Виктор Шкловский – Собрание сочинений. Том 3. Ремесло (страница 28)
Это изменение восприятия автора – историко-литературный закон, он объясняется тем, что каждый писатель воспринимается нами не сам по себе, а на фоне нашей традиции. Мы сравниваем писателя с нашими эстетическими нормами. Для того чтобы произведение нам понравилось, вовсе не нужно, чтобы оно совпало с нашими эстетическими нормами, но важен характер их нарушения.
Дело происходит так, как в известном физиологическом опыте: человек опускает одну свою руку в холодную, другую в горячую воду, потом трогает руками различные предметы. И один и тот же предмет кажется левой руке теплым, а правый холодным или не имеющим температуры…
«Не имеют температуры», не переживаются привычные вещи…
В этом причина того закона, что ни один художник не избежал сейчас же после своей смерти, а очень часто и в самом конце своего творчества периода забвения – неощущения.
Так не признавали Пушкина. В то время, когда он создавал «Медного всадника», общее мнение было, что он исписался.
В вежливой форме это говорил и В. Белинский. Снова переживаемым писатель становится тогда, когда его начинают воспринимать заново. Литературные революции не только создают новые художественные ценности, но и восстанавливают старые. Происходит не столько переоценка, как перелицовка.

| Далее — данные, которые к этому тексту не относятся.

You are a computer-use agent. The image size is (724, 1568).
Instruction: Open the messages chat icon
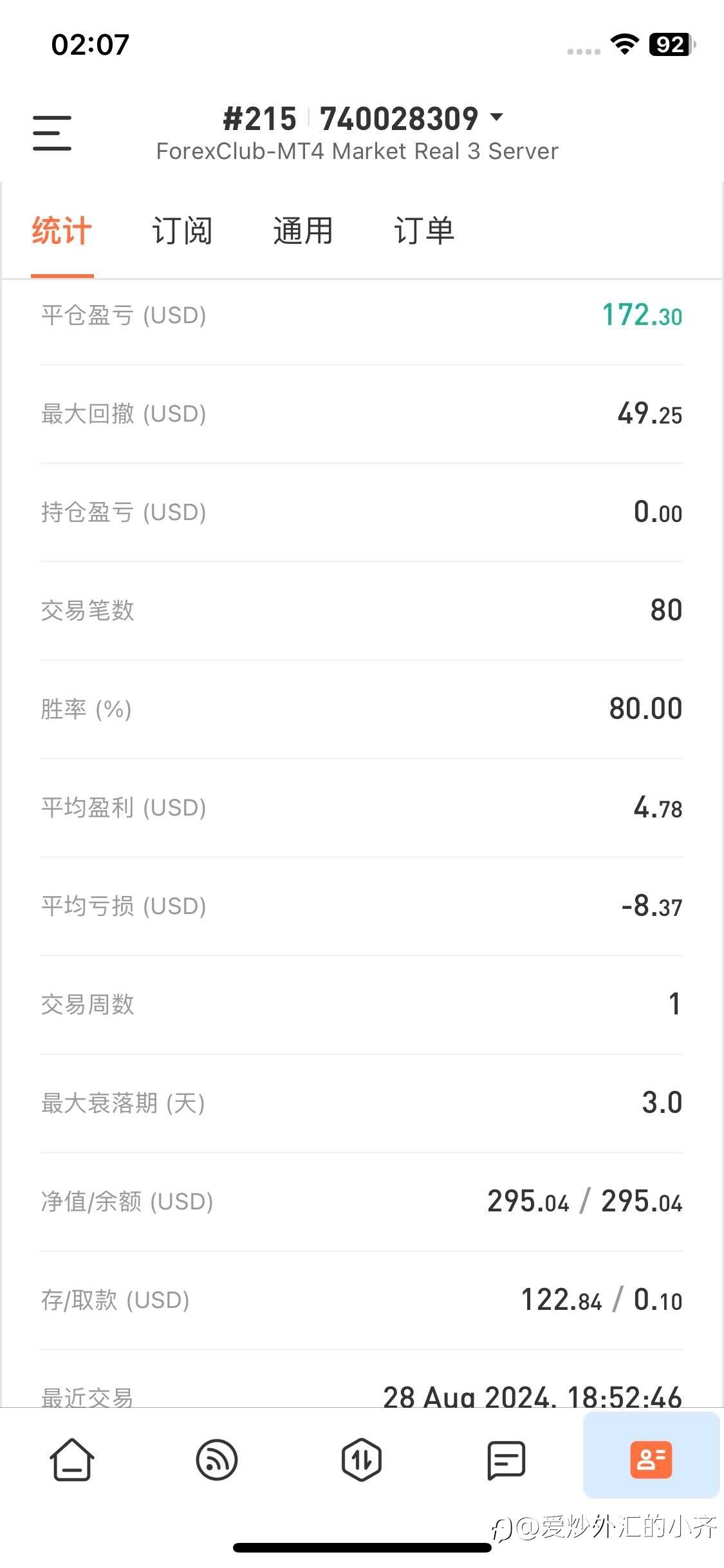[x=506, y=1459]
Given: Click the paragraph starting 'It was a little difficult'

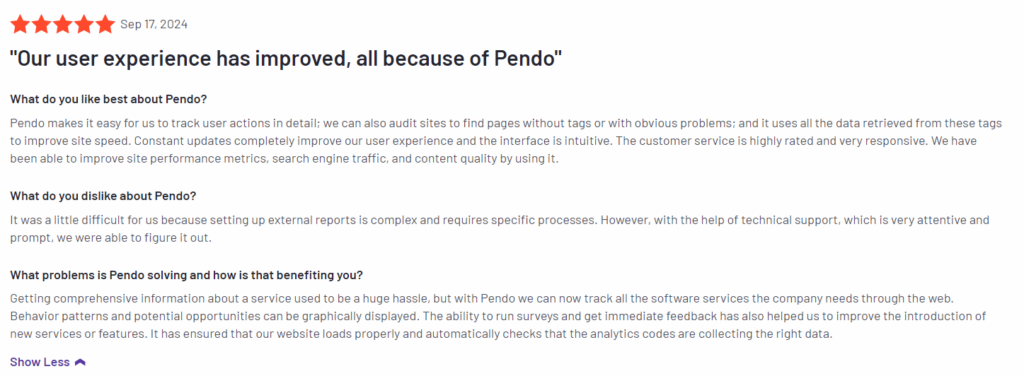Looking at the screenshot, I should click(x=500, y=229).
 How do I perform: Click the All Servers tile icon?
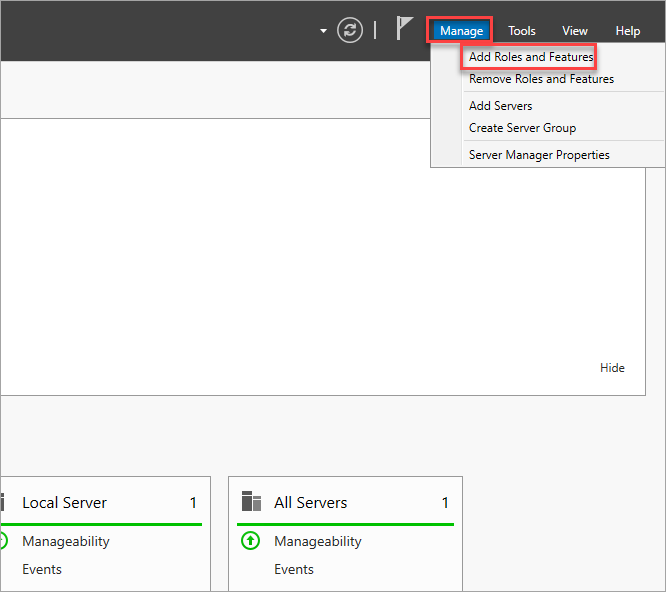point(251,501)
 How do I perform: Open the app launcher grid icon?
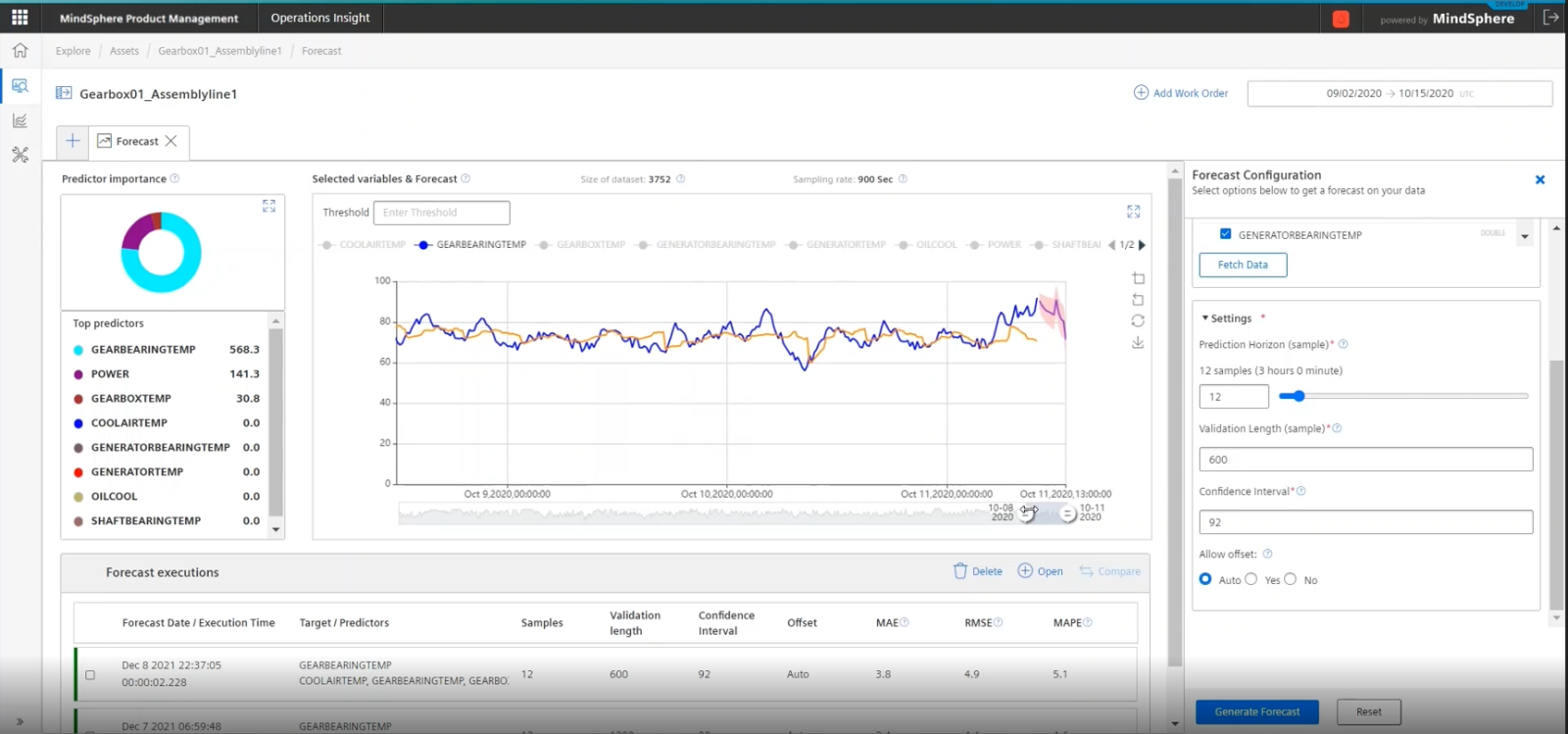pyautogui.click(x=20, y=18)
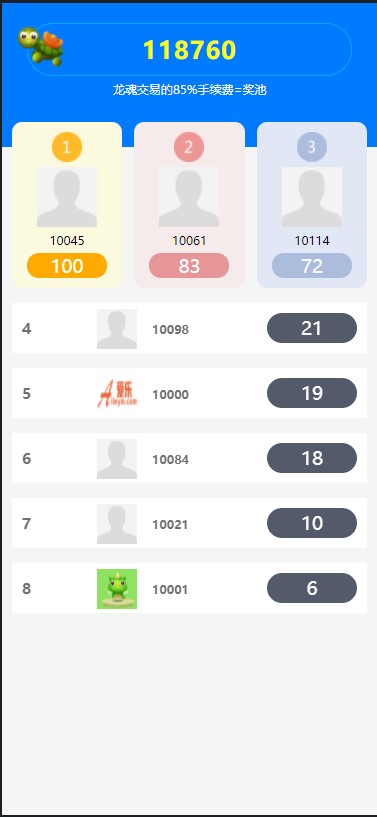Click the gray avatar of user 10098

[117, 329]
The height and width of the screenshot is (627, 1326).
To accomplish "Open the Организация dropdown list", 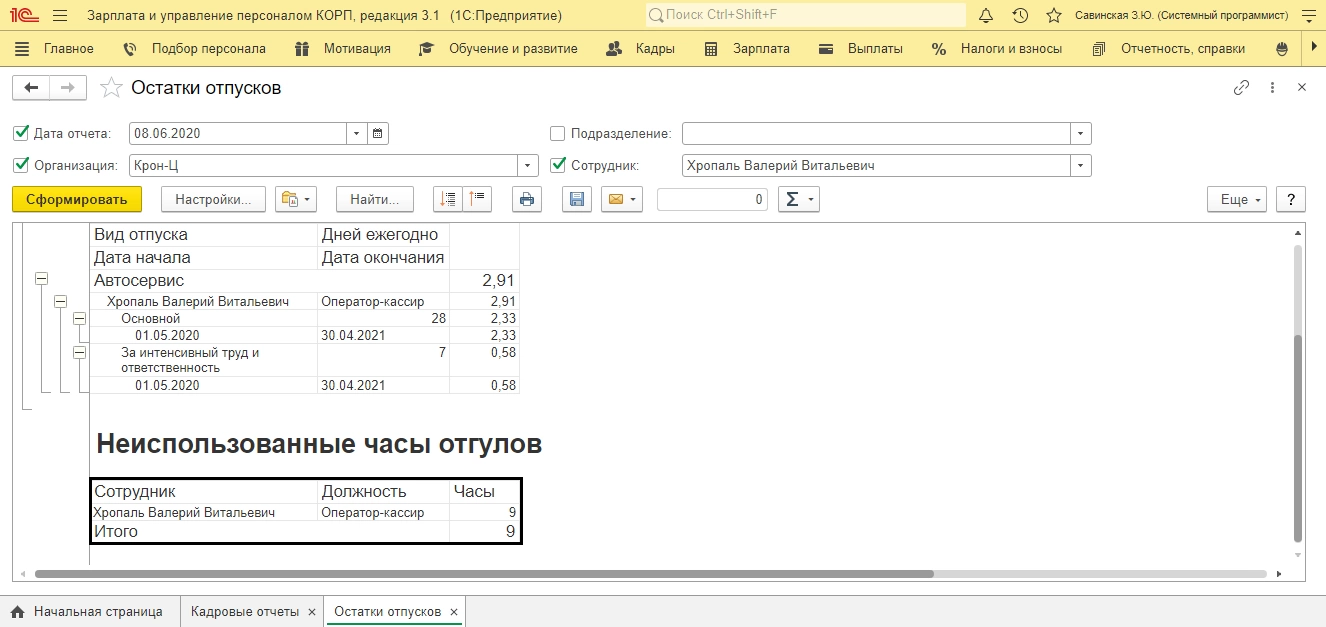I will (527, 166).
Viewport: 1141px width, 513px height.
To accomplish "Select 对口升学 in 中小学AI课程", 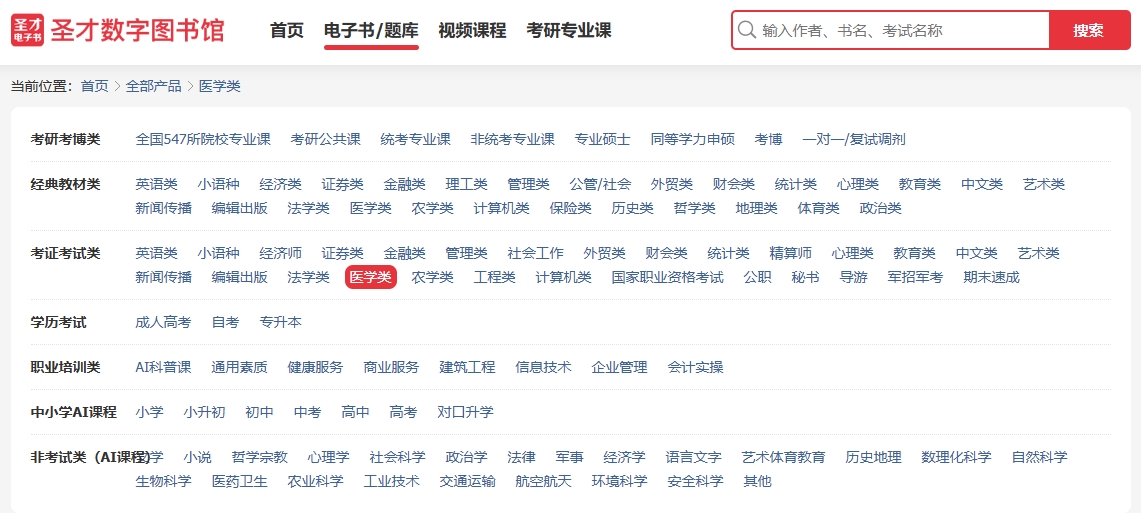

Изучение Пушкина сейчас в России переживает расцвет. Работы «Пушкинского Дома», восстановление «Пушкинского кружка» при университете, новые, очень глубокие работы Юрия Тынянова о пушкинском словаре, Б. В. Томашевского о характере пушкинского ритма, О. Брика по инструментовке стиха, детальная разработка рукописей поэта – все это заставляет думать, что мы переживаем эпоху живого Пушкина. Мне кажется, что происходит другое – Пушкин меркнет.
Новое вино, влитое в пушкинские меха, меха не ветхие, так как искусство само в себе не стареет, вино это уже перебродило. Новое восприятие символистов, идущее от Достоевского и Розанова к Андрею Белому, стало штампом.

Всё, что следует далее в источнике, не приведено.